It's not as if these letters you would send are some super secret "for your eyes only" correspondece. They would be read by everyone from the secretaries right on down the line, who would discuss with their friends, and their friends and their friends......


----------



## muziq

donp said:


> Now theres a guy who looks like he wants to make his bones, and become a mover and shaker. If he isn't careful he could wind up working for the ACLU.


Exactly my thinking. It's not unreasonable to assume he's doing just this, taking the TWEA, enhanced by additional surveilance powers, for a ride and seeing how many BOTLs he can get to reply to the letter, incriminate themselves, and rack up easy points with his boss, who himself is a fairly recent edition. Anyone know a well-placed congress member who happens to be a B/SOTL that could put a bug in this guy's ear that it's not good to waste surveilance resources that could be directed at terrorists on enforcing the TWEA? :bx Given that the reigns have changed hands in congress recently--and the country in general is in one of those wonderful periods where its actually questioning the hegemony--some insider work by a sympathetic congress member might make all our lives a little less stressful. Since TWEA applies primarily to interactions with North Korea and Cuba, as a tax-payer I would appreciate these kinds of surveilance resources--be they the result of the Patriot Act or any other new technology or process--being applied to detering interaction with a country that poses a potential nuclear threat to us instead of relatively small individual interactions with a crumbling island nation. Just my :2


----------



## burninator

ResIpsa said:


> I'm with these guys, I think this is a very bad idea. One, as previously stated why bring yourself to the attention of the powers that be? Two, why widely publicize the existence of what goes on on the cigar boards (Hey, did you hear there are cigar boards where you can buy cuban cigars??" "Really?" "yeah, there are vendors in Hong Kong who'll sell the cigars to you.......") This just looks like a major cluster **** waiting to happen.
> 
> It's not as if these letters you would send are some super secret "for your eyes only" correspondece.
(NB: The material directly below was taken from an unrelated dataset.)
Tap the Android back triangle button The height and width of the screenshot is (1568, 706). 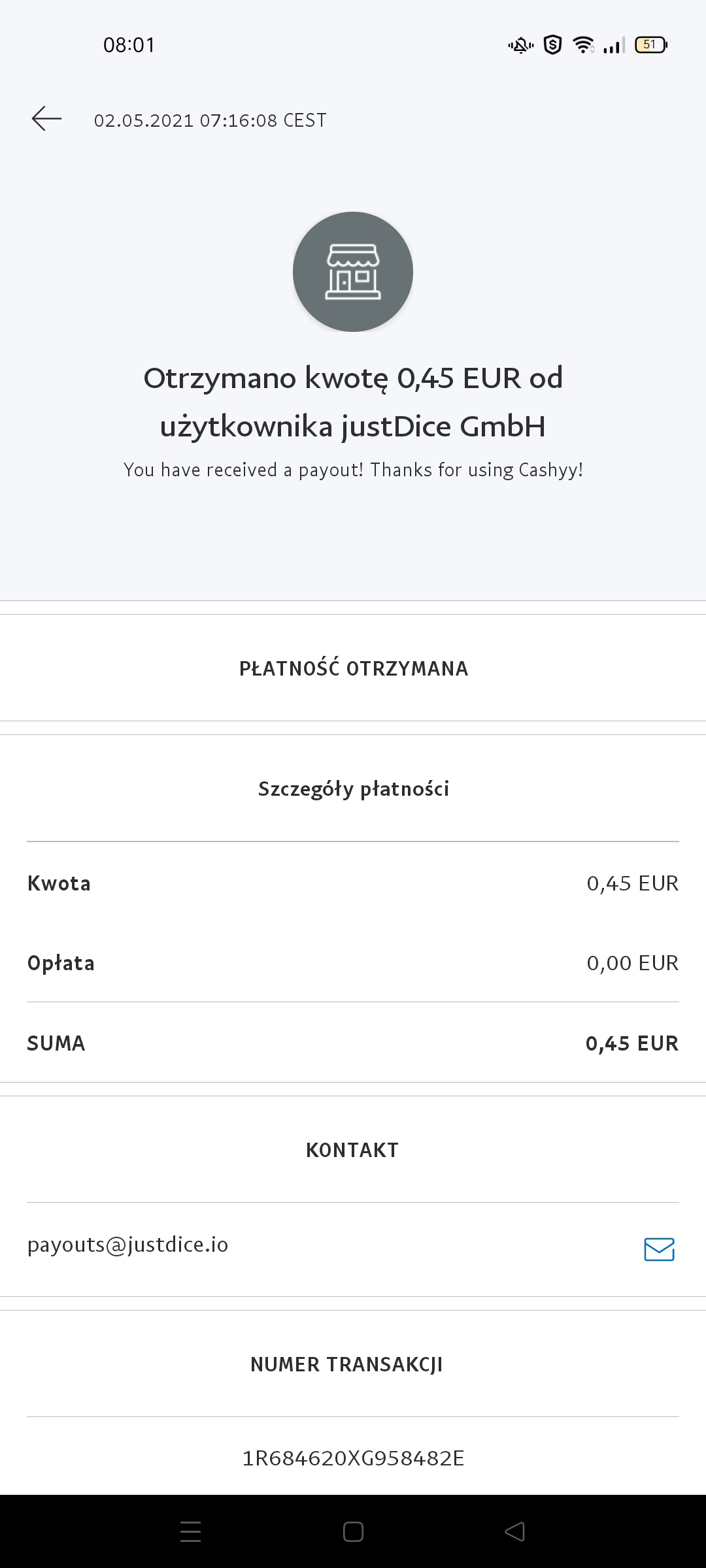pos(515,1531)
They would be read by everyone from the secretaries right on down the line, who would discuss with their friends, and their friends and their friends......


"The only thing necessary for the triumph of evil is for good men to do nothing." Edmund Burke

It doesn't seem right to me that we think an injustice is taking place, yet we do nothing for fear of getting in trouble with the people carrying out the injustice.


----------



## croatan

While I appreciate the sentiment of the above letter, I would not put my name to it. I don't think it prudent to involve cigar boards or admit knowledge of illegal activities.


----------



## TU09

ResIpsa said:


> This just looks like a major cluster **** waiting to happen.


:tpd:

I dont' believe throwing your name out there is that risky, we might be giving the US bureaucracy more credit for organizational and intel gathering skills than it really possesses. I do think the letter takes the wrong approach, however, and will not be sending one because of content, not a fear of exposing myself. 
:2


----------



## ResIpsa

burninator said:


> "The only thing necessary for the triumph of evil is for good men to do nothing." Edmund Burke
> 
> It doesn't seem right to me that we think an injustice is taking place, yet we do nothing for fear of getting in trouble with the people carrying out the injustice.
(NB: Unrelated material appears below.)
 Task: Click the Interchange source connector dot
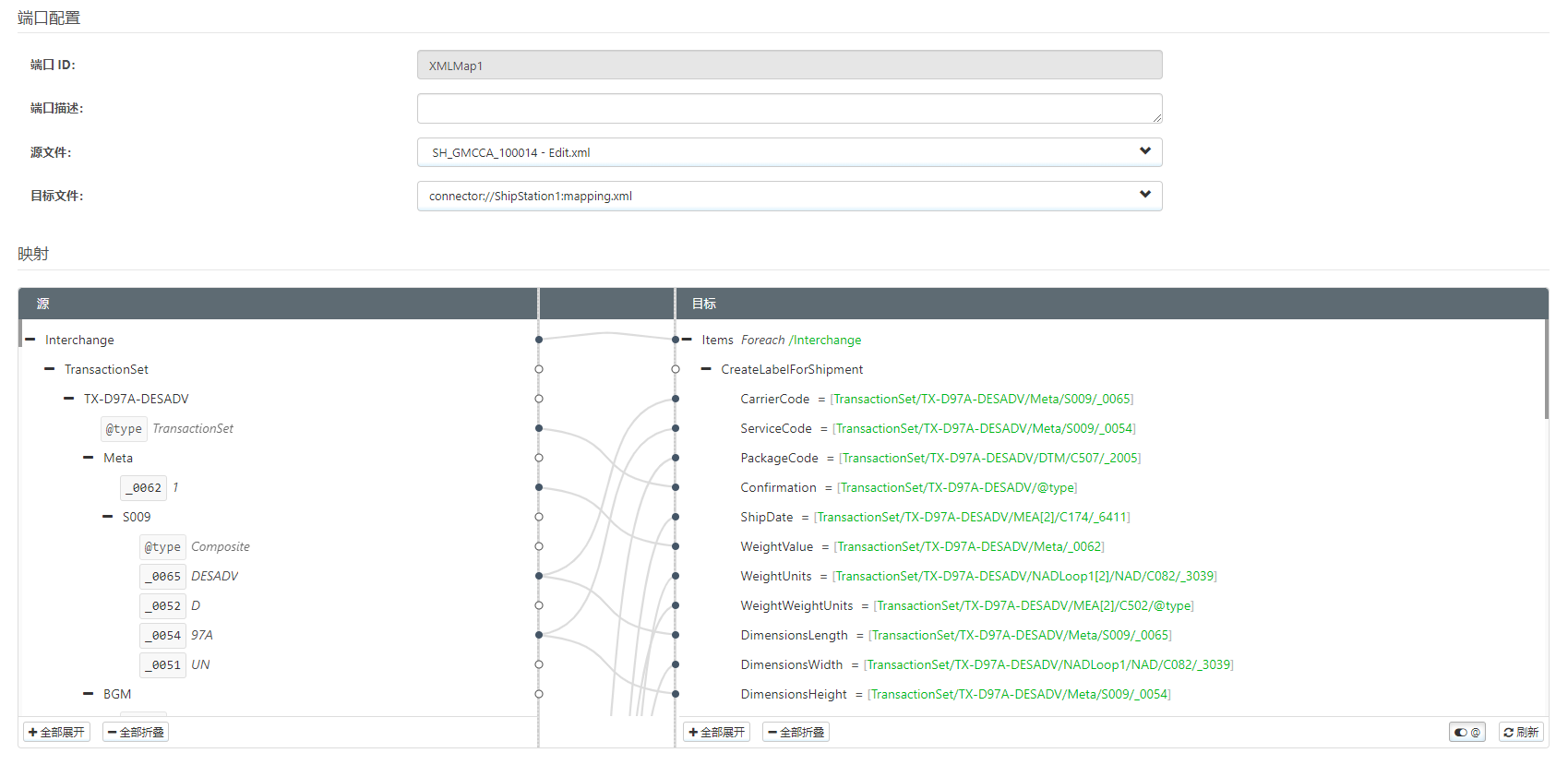[x=539, y=340]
You misunderstand my point.  There are ways to do this and things to put in a letter that would achieve the same end, without throwing the cigar boards under the bus or creating unwanted attention for yourself. For example, very quickly and without giving this very much thought at all:

Dear Representative:

blah blah blah introduction, blah blah blah....I was greatly disturbed to hear from a friend of mine that he was under investigation for allegedly violating the Cuban embargo, apparently he is being accused of buying Cuban cigars.

I am disappointed, and yes, a little outraged that this is how my tax dollars are being spent when we are involved in an overseas war and under constant threat of terrorist attack. Are private citizens purchasing tobacco a major threat to this country?....blah blah blah.
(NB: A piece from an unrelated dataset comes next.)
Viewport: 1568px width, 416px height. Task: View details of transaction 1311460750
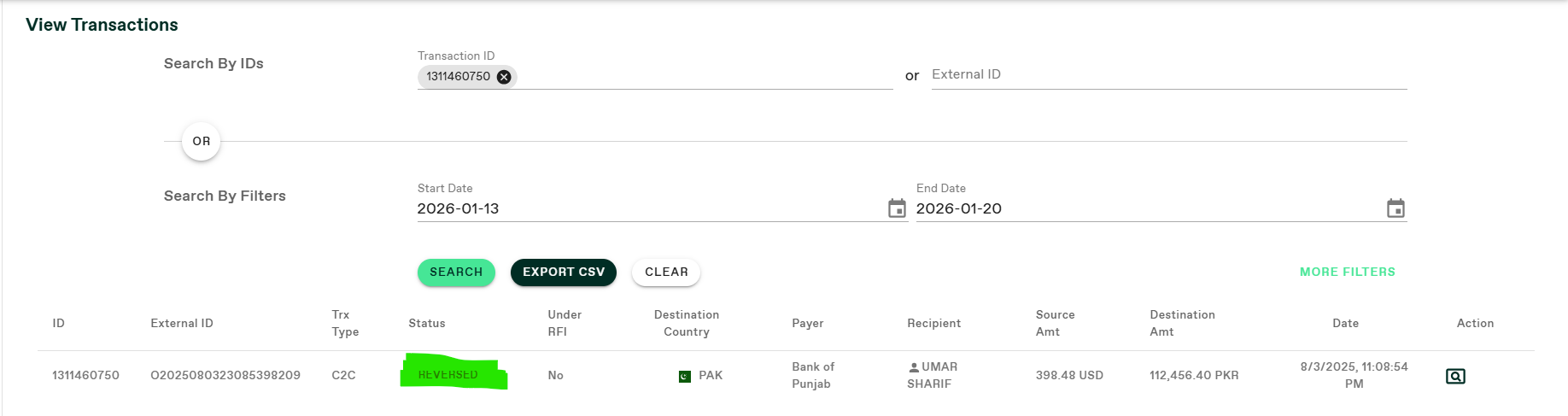click(x=1455, y=376)
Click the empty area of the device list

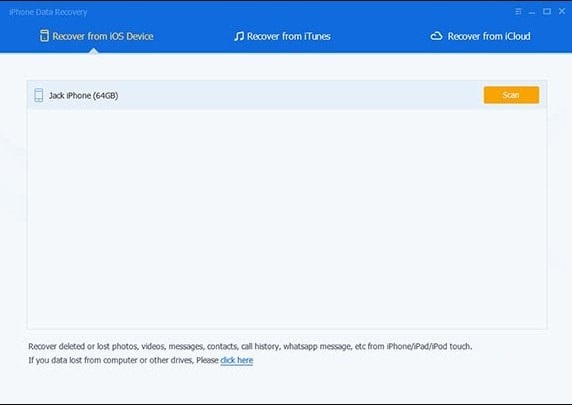click(287, 219)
See? No mention that I am involved in cigars or cigar boards, no mention of Hong Kong vendors or anything else that would bring unwanted attention to us. That is my point


----------



## donp

If it were me I would not see any reason to come out from under the radar screen to make a point that is not clearly seen by those who make and enforce the law. If they are misusing the patriot act resources, they wouldn't give a rats behind about letters sent by outraged smokers.


----------



## Twill413

ResIpsa said:


> See? No mention that I am involved in cigars or cigar boards, no mention of Hong Kong vendors or anything else that would bring unwanted attention to us. That is my point


:tpd: The same strong point can be made without going into so much detail. Being as vague as possible is a good thing, especially when dealing with the US government, cuz they have everyone outgunned. Never give "the man" any more ammunition/information than is abosolutely necessary.


----------



## burninator

ResIpsa said:


> You misunderstand my point.  There are ways to do this and things to put in a letter that would achieve the same end, without throwing the cigar boards under the bus or creating unwanted attention for yourself. For example, very quickly and without giving this very much thought at all:
> 
> Dear Representative:
> 
> blah blah blah introduction, blah blah blah....I was greatly disturbed to hear from a friend of mine that he was under investigation for allegedly violating the Cuban embargo, apparently he is being accused of buying Cuban cigars.
> 
> I am disappointed, and yes, a little outraged that this is how my tax dollars are being spent when we are involved in an overseas war and under constant threat of terrorist attack. Are private citizens purchasing tobacco a major threat to this country?....blah blah blah.
> 
> See? No mention that I am involved in cigars or cigar boards, no mention of Hong Kong vendors or anything else that would bring unwanted attention to us. That is my point


Nice. Sorry I misunderstood.


----------



## hamncheese

muziq said:


> Reading this thread got me to thinking...and looking...and found the bio on the person at the head of OFAC now...recently installed by our new Fed Chair...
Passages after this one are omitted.